Eso es lo que de alguna manera trató de expresar Herrera Carrizosa en el edificio Henry. En un edificio dentro de los principios estéticos clasicistas de la Escuela de Chicago aunó la decoración de raigambre castellana y plateresca, para hacer una obra austera, de elegancia contenida, a la vez que proyectaba la solidez y altivez que se esperaba de un edificio comercial. Una pequeña torre a la manera de los skyscrapers de Chicago, no en acero y mampostería como aquellos, pero si en cemento armado, dividido su volumen en los tres componentes básicos de una columna clásica —basa, fuste y capitel—, cuya división se aprecia claramente por las cornisas o franjas horizontales que delimita cada componente y se acentuó con la decoración aplicada en cada parte. El arquitecto Carlos García Prada lo describió en su momento con gran precisión:

En el primer piso, ricamente ornamentado con motivos de pura y graciosa inspiración plateresca, nos encontramos en presencia de un serio estudio arquitectónico en el cual no sabe uno qué admirar más, si la gracia juguetona y exquisita de los detalles decorativos, o el noble ritmo que la subordina al conjunto. Hay allí suavidad, serenidad, energía y ligereza. Ni una sola nota desentona la composición. Y sin embargo, la vista del observador no llega a ‘fijarse’ en el primer piso. Dotado el edificio, en su totalidad, de un hondo, enérgico dinamismo, lo obliga a ascender imaginativamente para recrearse después en los pisos segundo, tercero y cuarto, todos sobrios, admirablemente controlados, en los cuales campea el más severo gusto castellano, y luego, al terminarse la feliz ascensión, la vista se deleita en la contemplación del último piso, también ricamente decorado, que sirve de coronación al organismo. Vemos, en estos contrastes, algo de sentido estético que inspiraba a los maravillosos artistas árabes que tan bellas cosas hicieron en tierras de España.

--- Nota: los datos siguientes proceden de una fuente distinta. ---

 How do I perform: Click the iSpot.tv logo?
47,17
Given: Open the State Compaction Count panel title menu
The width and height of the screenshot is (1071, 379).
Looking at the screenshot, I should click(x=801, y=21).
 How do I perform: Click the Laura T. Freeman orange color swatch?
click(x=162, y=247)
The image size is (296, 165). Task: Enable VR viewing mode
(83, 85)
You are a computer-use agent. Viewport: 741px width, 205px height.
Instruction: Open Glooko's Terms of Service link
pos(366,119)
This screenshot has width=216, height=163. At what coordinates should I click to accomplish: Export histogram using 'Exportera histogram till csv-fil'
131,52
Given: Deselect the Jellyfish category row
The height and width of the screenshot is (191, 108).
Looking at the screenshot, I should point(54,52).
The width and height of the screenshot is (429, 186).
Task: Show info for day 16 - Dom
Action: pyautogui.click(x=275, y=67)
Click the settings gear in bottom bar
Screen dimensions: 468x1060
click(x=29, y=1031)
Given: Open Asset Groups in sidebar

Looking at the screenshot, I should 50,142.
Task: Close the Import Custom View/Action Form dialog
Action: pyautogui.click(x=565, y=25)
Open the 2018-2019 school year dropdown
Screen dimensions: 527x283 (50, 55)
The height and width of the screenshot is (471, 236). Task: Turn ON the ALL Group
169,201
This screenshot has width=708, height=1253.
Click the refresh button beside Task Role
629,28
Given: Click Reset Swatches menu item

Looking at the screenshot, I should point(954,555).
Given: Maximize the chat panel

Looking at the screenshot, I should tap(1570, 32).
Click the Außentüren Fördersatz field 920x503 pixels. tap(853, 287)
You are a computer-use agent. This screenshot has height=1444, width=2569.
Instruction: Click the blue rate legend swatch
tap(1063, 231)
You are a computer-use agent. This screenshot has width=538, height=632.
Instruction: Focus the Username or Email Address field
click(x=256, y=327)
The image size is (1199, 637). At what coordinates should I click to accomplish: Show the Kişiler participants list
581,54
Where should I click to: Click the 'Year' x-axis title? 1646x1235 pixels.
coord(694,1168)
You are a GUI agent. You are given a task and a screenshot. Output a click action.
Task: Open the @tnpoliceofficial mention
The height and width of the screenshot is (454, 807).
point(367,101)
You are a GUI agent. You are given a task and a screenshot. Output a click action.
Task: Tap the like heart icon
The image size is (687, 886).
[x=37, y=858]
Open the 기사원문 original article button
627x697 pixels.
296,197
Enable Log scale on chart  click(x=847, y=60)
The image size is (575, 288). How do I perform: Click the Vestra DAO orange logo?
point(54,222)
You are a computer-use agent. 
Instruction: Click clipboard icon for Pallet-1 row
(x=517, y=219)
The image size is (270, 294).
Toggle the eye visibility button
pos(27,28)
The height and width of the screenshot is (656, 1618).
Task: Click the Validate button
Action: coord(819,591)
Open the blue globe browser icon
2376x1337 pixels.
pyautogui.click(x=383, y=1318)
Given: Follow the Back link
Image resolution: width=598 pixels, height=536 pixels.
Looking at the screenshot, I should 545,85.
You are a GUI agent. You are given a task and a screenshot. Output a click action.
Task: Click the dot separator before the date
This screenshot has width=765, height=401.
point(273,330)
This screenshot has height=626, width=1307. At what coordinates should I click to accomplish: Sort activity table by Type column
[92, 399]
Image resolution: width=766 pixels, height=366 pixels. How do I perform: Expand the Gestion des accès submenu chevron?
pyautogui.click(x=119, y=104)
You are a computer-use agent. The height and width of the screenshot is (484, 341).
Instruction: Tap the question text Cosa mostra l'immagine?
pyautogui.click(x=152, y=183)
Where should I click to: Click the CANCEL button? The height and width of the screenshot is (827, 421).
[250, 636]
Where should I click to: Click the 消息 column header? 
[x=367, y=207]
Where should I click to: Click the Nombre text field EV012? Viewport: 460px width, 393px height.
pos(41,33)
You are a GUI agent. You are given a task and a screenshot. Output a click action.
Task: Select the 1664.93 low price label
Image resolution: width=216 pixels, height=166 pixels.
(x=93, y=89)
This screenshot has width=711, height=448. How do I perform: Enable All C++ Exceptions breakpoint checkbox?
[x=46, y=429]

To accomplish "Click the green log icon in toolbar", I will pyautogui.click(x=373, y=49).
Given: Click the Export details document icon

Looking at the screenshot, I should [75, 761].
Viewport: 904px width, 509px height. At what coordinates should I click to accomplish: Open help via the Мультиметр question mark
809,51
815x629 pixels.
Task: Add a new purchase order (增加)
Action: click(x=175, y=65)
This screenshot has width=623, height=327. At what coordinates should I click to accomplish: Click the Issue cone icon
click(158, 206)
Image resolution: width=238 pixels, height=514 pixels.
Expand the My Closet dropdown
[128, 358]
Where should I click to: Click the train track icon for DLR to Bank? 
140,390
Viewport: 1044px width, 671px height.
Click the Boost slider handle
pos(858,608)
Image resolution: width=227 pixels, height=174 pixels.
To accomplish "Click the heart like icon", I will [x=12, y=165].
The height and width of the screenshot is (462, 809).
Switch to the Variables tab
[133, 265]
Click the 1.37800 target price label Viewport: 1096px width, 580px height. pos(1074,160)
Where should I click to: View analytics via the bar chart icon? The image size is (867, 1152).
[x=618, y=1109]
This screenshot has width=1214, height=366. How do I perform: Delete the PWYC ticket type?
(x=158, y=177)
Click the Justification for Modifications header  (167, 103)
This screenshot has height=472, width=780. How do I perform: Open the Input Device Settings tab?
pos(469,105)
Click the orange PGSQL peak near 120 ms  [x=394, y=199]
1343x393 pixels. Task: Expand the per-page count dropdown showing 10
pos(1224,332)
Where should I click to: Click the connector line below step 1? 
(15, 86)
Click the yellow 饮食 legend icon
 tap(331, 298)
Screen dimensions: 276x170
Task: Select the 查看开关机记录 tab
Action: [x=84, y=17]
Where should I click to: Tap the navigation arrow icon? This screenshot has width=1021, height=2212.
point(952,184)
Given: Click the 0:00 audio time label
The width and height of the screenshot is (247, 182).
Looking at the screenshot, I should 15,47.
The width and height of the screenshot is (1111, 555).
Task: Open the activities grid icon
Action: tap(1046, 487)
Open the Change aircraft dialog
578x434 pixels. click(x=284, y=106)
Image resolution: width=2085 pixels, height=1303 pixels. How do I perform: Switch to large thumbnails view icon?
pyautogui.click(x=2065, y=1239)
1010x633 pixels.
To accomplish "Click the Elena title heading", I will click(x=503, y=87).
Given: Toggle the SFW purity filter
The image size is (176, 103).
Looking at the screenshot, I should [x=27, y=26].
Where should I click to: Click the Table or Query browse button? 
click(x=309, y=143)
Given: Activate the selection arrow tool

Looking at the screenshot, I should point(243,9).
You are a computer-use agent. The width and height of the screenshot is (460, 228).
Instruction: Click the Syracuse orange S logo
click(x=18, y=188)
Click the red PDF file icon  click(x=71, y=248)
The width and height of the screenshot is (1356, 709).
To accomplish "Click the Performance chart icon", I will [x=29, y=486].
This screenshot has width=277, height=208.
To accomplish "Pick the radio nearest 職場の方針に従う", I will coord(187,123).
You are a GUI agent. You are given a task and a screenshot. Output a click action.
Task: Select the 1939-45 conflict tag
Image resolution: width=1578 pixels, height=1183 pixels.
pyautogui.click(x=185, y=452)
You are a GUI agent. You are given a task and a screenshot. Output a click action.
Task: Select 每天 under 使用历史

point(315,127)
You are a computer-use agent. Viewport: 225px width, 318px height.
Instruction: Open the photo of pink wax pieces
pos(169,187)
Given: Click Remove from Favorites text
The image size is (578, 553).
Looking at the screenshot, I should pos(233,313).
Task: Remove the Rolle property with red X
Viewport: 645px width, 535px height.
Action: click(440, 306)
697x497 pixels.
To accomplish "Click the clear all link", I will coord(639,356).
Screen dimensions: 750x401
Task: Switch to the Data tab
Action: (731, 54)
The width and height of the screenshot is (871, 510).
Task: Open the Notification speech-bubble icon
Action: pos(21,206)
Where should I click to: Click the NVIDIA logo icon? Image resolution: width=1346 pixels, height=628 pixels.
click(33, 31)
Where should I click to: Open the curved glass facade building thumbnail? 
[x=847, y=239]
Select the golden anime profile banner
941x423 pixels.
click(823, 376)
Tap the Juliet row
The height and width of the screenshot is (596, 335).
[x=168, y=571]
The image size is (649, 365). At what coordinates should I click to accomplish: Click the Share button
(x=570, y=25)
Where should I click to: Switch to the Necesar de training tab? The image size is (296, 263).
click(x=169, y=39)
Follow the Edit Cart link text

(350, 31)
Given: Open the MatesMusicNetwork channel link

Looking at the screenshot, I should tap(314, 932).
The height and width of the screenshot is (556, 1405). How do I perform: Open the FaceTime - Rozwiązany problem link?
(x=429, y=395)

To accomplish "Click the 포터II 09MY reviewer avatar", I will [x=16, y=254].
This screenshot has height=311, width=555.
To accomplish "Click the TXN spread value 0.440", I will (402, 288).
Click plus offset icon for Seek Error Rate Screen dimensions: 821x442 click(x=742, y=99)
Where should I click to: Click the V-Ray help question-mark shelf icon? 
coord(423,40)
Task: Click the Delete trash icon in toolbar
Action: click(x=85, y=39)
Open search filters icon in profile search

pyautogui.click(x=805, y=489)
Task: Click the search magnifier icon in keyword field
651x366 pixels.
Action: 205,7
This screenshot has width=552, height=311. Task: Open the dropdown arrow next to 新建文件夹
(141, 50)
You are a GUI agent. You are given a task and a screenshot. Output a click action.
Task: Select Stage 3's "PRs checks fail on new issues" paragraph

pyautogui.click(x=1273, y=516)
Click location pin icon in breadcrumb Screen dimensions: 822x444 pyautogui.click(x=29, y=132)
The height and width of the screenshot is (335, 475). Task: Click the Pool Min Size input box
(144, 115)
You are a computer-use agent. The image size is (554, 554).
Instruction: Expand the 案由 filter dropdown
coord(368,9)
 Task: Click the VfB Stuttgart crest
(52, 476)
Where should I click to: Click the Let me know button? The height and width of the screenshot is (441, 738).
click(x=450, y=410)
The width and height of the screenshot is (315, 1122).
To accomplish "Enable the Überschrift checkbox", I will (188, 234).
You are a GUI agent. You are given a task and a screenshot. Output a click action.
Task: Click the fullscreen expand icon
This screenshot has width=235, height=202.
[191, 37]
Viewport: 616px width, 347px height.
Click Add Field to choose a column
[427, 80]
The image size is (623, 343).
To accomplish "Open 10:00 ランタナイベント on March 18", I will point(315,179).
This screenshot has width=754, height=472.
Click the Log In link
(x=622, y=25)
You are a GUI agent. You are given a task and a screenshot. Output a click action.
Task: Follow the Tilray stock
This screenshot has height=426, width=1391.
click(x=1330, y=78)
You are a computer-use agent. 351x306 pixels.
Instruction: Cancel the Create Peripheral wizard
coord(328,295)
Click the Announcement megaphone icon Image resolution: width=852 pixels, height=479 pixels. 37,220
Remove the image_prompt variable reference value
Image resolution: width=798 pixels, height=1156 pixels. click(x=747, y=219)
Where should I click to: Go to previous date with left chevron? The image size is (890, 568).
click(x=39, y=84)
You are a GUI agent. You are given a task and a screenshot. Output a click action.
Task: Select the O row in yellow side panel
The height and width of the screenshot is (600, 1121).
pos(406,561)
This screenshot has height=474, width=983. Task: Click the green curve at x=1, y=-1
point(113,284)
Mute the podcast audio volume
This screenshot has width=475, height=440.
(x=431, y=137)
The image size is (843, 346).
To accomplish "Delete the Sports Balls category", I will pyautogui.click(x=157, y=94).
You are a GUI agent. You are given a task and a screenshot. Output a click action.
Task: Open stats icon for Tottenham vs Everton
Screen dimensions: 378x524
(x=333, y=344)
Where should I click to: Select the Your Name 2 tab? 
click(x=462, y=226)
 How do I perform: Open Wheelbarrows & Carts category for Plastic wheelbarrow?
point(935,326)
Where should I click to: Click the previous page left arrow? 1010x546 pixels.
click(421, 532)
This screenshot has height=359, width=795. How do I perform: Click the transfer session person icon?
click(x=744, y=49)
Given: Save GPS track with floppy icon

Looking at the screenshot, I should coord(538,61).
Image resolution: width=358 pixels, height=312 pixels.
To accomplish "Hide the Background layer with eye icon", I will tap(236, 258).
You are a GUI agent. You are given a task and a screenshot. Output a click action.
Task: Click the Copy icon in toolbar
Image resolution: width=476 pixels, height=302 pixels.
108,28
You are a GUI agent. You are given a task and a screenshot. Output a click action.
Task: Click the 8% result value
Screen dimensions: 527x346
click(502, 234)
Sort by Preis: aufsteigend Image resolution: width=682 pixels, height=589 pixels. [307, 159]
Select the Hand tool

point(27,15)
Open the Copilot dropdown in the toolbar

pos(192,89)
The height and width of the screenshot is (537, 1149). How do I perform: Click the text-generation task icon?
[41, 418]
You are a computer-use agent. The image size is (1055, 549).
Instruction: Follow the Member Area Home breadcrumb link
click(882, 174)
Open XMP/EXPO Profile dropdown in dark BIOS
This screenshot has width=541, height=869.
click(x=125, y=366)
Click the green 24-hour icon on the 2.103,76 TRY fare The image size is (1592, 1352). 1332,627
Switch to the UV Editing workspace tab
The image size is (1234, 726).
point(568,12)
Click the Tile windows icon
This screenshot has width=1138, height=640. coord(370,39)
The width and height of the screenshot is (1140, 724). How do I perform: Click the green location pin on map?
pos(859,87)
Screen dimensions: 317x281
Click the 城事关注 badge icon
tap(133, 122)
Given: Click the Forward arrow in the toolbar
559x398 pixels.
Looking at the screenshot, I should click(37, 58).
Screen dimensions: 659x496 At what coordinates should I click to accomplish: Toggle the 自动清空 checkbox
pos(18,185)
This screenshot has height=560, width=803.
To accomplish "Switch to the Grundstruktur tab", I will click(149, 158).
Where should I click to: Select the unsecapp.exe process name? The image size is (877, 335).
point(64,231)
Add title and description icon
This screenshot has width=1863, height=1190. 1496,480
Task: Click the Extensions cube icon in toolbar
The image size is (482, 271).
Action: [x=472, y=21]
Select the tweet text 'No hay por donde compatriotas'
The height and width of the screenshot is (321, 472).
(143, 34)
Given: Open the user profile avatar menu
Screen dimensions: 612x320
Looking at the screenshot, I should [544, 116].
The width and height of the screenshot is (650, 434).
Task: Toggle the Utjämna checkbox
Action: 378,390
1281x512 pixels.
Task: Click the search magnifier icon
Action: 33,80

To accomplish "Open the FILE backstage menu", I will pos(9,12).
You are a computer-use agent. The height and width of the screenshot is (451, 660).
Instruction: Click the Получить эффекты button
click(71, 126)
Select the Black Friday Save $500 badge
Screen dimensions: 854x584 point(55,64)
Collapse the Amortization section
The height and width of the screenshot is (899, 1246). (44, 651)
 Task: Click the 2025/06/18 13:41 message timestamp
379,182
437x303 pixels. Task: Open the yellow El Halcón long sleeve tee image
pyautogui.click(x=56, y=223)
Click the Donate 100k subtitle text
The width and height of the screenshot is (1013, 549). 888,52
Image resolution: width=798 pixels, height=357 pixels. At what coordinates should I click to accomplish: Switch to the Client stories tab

García Prada destacó la inspiración en los lenguajes de la tradición española como el más adecuado, pues era un eficaz intérprete de las tradiciones antioqueñas, en donde se aunaba un espíritu conservador y progresista, de acuerdo a su perspectiva analítica. De esa manera Herrera Carrizosa aprovechaba el aire de Medellín, construía un edificio eficiente con importantes adelantos tecnológicos e incorporaba al paisaje urbano una arquitectura cuyo estilo consideraba el más pertinente y adecuado a los tiempos y a la sociedad que lo promovió.

Pese a la estorbosa estación del Metro, todavía es factible “ascender imaginativamente” y recrearse con los elementos decorativos y algunos palimpsestos que han quedado por el uso que se ha hecho del edificio en estos ochenta y dos años. Es cierto, desafortunadamente ya no está la portada plateresca, eliminada o tapada por acabados que imitan bloques de mármol, pero queda aún el cartucho decorativo en todo el chaflán u ochave de la esquina de Boyacá con Bolívar, entre el segundo y el tercer piso, como las marcas de las empresas que hicieron uso de sus locales. Igual, el riguroso ritmo de vanos con ventanas rectangulares en el cuerpo intermedio, con su acabado en forma de cantería, y el ritmo de arcada del remate, con las decoraciones en arquitrabe, friso y balaustrada final. Si el pasajero es atento y aprovecha las ventajas del Metro, alcanzará a observar bellos detalles ornamentales como esas figuras mitológicas medievales en el friso. Por eso Juan Villoro tiene razón no solo para los edificios de Berlín sino para muchas partes del mundo, aunque éste quede en Medellín, son unas ponencias sobre el accidentado transcurrir del tiempo.

*Fragmentos del artículo publicado en la Revista Universidad de Antioquia, No. 305.